Я отыскал тюбик с кремом от загара с самым мощным уровнем защиты, который подошел бы и вампиру, решившему прогуляться на солнце, и густо намазал лицо. Скорее всего, я сейчас очень напоминал пациента, сбежавшего из ожогового отделения, поскольку, когда Чаз высунулся из норки, вырытой на пляже Малибу, и увидел меня, он издал испуганный вопль и снова скрылся под землей.
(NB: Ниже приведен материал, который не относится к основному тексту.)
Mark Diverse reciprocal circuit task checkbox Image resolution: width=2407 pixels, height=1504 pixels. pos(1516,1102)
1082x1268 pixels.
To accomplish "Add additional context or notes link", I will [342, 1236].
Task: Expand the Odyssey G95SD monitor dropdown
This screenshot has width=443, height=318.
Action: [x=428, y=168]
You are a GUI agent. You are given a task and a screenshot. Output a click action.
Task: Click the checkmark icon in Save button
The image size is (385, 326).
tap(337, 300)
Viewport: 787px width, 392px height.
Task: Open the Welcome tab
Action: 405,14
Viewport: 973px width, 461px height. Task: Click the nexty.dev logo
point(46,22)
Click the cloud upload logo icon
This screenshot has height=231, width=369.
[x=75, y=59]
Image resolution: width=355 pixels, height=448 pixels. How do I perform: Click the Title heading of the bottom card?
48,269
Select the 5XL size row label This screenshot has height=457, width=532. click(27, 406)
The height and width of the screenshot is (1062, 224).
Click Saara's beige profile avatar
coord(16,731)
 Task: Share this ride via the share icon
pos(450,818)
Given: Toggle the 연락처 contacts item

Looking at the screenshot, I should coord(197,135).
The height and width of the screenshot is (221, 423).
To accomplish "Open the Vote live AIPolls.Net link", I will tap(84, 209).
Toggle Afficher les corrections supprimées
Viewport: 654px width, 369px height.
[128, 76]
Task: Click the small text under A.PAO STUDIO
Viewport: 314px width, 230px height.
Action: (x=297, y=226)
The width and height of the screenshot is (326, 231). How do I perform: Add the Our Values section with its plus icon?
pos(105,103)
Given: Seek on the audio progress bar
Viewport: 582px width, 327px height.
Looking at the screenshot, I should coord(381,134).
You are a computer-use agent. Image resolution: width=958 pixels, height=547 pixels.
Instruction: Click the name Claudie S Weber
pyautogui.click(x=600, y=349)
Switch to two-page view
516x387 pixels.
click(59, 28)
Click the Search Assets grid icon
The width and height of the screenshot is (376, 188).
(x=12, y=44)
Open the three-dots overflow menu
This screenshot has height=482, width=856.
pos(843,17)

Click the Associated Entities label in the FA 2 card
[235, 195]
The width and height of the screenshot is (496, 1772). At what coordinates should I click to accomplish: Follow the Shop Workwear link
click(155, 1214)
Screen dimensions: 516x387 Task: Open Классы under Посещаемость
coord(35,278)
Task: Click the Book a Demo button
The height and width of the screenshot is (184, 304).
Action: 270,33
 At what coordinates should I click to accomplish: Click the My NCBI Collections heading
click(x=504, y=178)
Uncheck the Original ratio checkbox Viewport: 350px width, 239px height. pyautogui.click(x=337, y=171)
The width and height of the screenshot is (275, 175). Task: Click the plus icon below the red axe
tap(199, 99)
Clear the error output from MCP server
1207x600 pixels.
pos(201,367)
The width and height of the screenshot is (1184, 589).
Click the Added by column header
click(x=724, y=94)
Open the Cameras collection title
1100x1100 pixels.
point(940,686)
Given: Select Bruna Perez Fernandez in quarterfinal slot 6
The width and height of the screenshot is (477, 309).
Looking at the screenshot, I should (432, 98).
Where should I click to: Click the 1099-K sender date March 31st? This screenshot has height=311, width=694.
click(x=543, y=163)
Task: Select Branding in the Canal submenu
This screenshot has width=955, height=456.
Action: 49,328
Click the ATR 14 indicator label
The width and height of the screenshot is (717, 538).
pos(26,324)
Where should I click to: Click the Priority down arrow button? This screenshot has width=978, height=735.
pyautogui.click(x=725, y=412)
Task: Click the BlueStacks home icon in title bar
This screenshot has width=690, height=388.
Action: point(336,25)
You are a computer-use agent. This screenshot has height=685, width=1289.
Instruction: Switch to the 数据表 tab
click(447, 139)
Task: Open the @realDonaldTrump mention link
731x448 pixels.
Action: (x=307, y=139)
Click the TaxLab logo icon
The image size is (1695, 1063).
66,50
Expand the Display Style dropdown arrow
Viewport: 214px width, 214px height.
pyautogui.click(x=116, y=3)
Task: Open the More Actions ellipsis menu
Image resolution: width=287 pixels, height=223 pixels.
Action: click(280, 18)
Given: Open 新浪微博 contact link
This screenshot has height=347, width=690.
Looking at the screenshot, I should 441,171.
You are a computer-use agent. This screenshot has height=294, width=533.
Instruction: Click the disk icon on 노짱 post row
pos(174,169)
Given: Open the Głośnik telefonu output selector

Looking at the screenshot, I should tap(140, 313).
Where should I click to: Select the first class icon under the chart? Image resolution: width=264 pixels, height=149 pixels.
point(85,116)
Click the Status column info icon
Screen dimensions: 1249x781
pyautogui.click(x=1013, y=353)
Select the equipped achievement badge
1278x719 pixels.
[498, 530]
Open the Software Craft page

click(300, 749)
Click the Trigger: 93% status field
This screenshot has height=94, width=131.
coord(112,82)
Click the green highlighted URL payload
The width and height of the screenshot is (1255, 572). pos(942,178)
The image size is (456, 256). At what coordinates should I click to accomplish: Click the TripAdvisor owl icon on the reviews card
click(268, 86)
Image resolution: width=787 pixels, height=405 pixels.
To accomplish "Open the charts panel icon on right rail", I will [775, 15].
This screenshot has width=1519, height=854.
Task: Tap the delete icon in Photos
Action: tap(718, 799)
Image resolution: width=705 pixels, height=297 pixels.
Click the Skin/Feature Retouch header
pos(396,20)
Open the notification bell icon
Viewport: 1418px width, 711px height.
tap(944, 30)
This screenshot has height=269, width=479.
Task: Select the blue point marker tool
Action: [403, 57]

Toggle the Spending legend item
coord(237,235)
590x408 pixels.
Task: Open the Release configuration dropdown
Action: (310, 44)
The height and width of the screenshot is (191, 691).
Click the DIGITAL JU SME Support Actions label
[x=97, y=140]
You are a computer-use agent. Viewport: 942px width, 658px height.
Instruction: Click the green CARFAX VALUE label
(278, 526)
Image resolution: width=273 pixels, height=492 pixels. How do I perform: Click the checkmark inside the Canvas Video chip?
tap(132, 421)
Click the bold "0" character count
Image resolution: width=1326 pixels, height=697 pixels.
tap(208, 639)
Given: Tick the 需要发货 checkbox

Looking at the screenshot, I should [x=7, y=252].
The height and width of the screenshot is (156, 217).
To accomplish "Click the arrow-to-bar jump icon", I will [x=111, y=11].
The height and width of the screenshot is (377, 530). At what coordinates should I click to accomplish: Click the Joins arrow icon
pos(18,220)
Я пожал плечами и пошел в дом. Обследовал исполинский двустворчатый холодильник, забитый всеми видам и суши, какие только можно вообразить, разносортным заграничным пивом, смешными пластиковыми баночками экзотических безглютеновых соусов и прочими невиданными яствами, которыми лакомились местные жители. Я покопался в контейнерах с фаршированными моллюсками в лимонном маринаде, в упаковках со стейками из мраморной говядины, отодвинул в сторону пакет, набитый щупальцами осьминога, каждое из которых, словно леденец, было надето на палочку. Затем приподнял поднос с желтоперым тунцом. Рядом с турецким ореховым пирогом расположился на тарелочке большущий помидор, в который была воткнута зубочистка с прикрепленной к ней бумажкой. Надпись на бумажке гласила: «Вот оно — наследие!»